Bots like ChatGPT aren't sentient. Why do we insist on making them seem like they are?
'There's no secret homunculus inside the system that's understanding what you're talking about'
What's the difference between a sentient human mind and a computer program that's just doing a very good job of mimicking the output of one?
For years, that's been a central question for many who study artificial intelligence (AI), or the inner workings of the brain. But with the meteoric rise of OpenAI's ChatGPT — a large language model (LLM) that can generate convincing, detailed responses to natural language requests — a once abstract, hypothetical question has suddenly become very real.
"They seem to be tools that are ontologically ambiguous," said Jill Fellows, a philosophy instructor at Douglas College, who specializes in philosophy of technology and AI.

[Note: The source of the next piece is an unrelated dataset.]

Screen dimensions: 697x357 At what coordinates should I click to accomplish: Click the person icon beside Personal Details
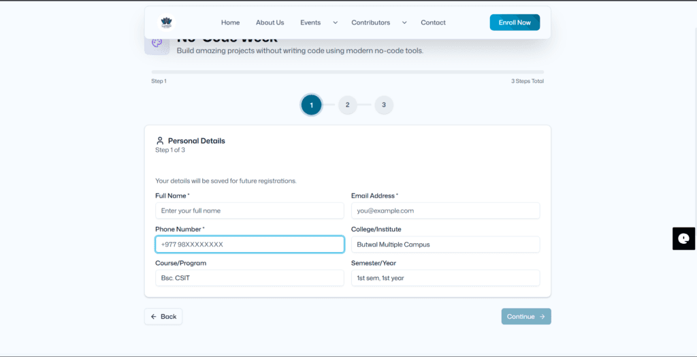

"We don't necessarily know how to place them," she said. "On the one hand, we do treat it like a tool that we can offload labour to. But on the other hand, because of this ontological ambiguity, we also kind of treat it like an autonomous agent."
And if these tools are going to play as big a role in our future as their creators would have us believe, it's an ambiguity that thinkers like Fellows say may be important to resolve sooner rather than later.

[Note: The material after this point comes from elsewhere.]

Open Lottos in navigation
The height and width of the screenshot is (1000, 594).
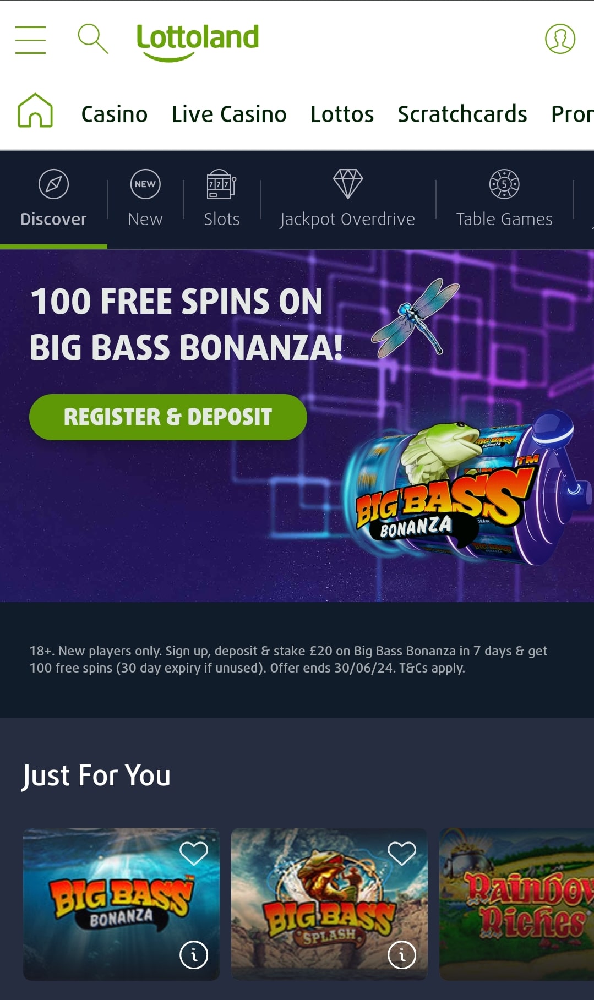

For decades, the Turing Test has been a gold standard of artificial intelligence — creating a program that can convince a human they are talking to another human. ChatGPT can now easily do that, but AI experts widely agree that it's not anything close to sentient in the way a human is.

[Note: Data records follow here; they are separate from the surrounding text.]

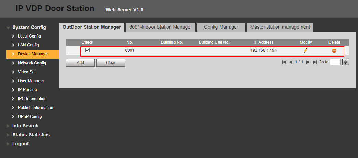Image resolution: width=358 pixels, height=158 pixels.
Task: Click the pencil Modify icon for 8001
Action: point(305,51)
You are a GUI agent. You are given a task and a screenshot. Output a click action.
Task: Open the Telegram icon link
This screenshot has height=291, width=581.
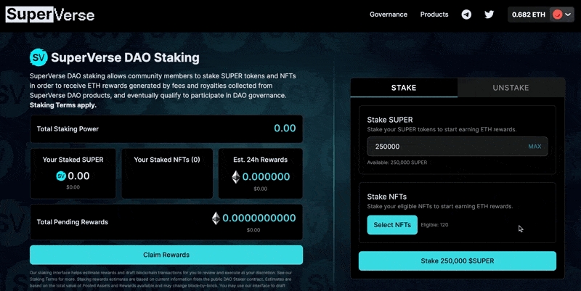(466, 15)
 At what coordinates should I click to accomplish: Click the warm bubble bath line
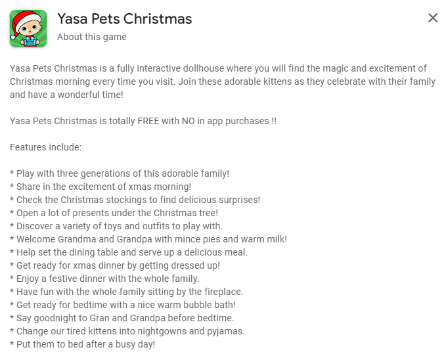click(x=123, y=305)
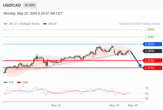Click the chart date and time text
The height and width of the screenshot is (110, 163).
[x=33, y=13]
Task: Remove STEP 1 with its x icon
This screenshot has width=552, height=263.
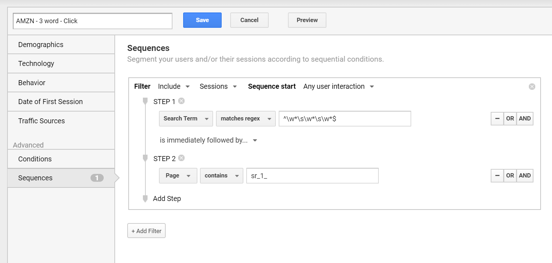Action: pyautogui.click(x=181, y=101)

"Roughly what they do is they're pastiche machines," said Gary Marcus, a cognitive scientist and AI entrepreneur. "They put together lots of little pieces that they've seen before."
LLMs like ChatGPT are trained on massive troves of text, which they use to assemble responses to questions by analyzing and predicting what words could most plausibly come next based on the context of other words. One way to think of it, as Marcus has memorably described it, is "auto-complete on steroids."
Marcus says it's important to understand that even though the results sound human, these systems don't "understand" the words or the concepts behind them in any meaningful way. But because the results are so convincing, that can be easy to forget.
"We see some plausible bits of text, and we're like, there must be intelligence there somewhere, in the same way as we look up at the moon and we're like, I think I see a face on the moon," Marcus said.
"We're doing a kind of anthropomorphization … where we're attributing some kind of animacy and life and intelligence there that isn't really," he said.
"There's no secret homunculus inside the system that's understanding what you're talking about."
Who has the power?
So, if these tools don't actually understand the world, why are we so keen on making them seem like they do?
The easy answer is that it's just smart marketing from the tech companies that build them — it makes them fun and interesting to use. But for Fellows, that masks a power dynamic worth considering.
"We're encouraged to interact with these agents as though they did have some kind of subjectivity, but we also know that they don't," she said.
"We're made to feel empowered … by using these tools," she continued. "[But] instead, through this appearance of subordination, these tools gather a lot of knowledge on us [and] all that knowledge gets fed back to the tech companies, which I would argue are in the dominant position here."
"The way things get fed back to us is not necessarily serving our own interests."
Fellows also raises a perennial concern with machine learning, which is that models trained on massive data sets tend to replicate bias and under- or over-representation in those data sets.
That's concerning for Fellows, because these tools are increasingly able not just to do basic tasks for us, but to speak on our behalf — to represent us.
"Are we losing agency here or increasing our agency?" she asked. "I think in some senses at the moment, it's both, and we don't necessarily know how that's going to play out."
Misuse and misunderstanding
Marcus also has concerns about the potential for misuse of these systems. In particular, he's worried about how easy it is to use them to create convincing misinformation and disinformation.
"It makes the cost of generating misinformation almost zero," he said.
"Democracy is based on informed voters making informed decisions, and if we suddenly wind up in a world where the amount of misinformation so outnumbers accurate information, nobody's going to believe anything."
Related to that is a bigger overarching problem: because LLMs don't understand or fact-check their output, that output is often misleading, or just flat-out wrong. AI experts call it "hallucinating," and there doesn't seem to be an obvious way to stop LLMs from doing it. That's especially dangerous, Marcus says, because of how convincing they still sound while doing it — and because many people still may not realize how they work and how prone they are to error.
"People can use those illusions if they enjoy them to some extent, but they have to understand that it is an illusion, that they can't trust them," he said.
"I like to think of AI as a teenager right now. Like, it's starting to be empowered and it's not really ready for that power," he continued. "I think we're entering an age where we really need AI literacy, which is something we never needed before."
Fellows agrees that it's crucial for people to understand the nature and limitations of LLMs before trusting them.
"I think the best case scenario would be that in 10 years time we would view these the same way we now view things like spell check," she said.
As Fellows points out, humans have always shaped the world around them with tools — even extended our minds into them — and some philosophers have argued that those tools have shaped us, too. Fellows says AI is likely no different — but that doesn't mean we shouldn't be cautious.
"In our quest to build more and more human-like machines," she said, "we may be running the risk of reshaping ourselves into more and more machine-like humans."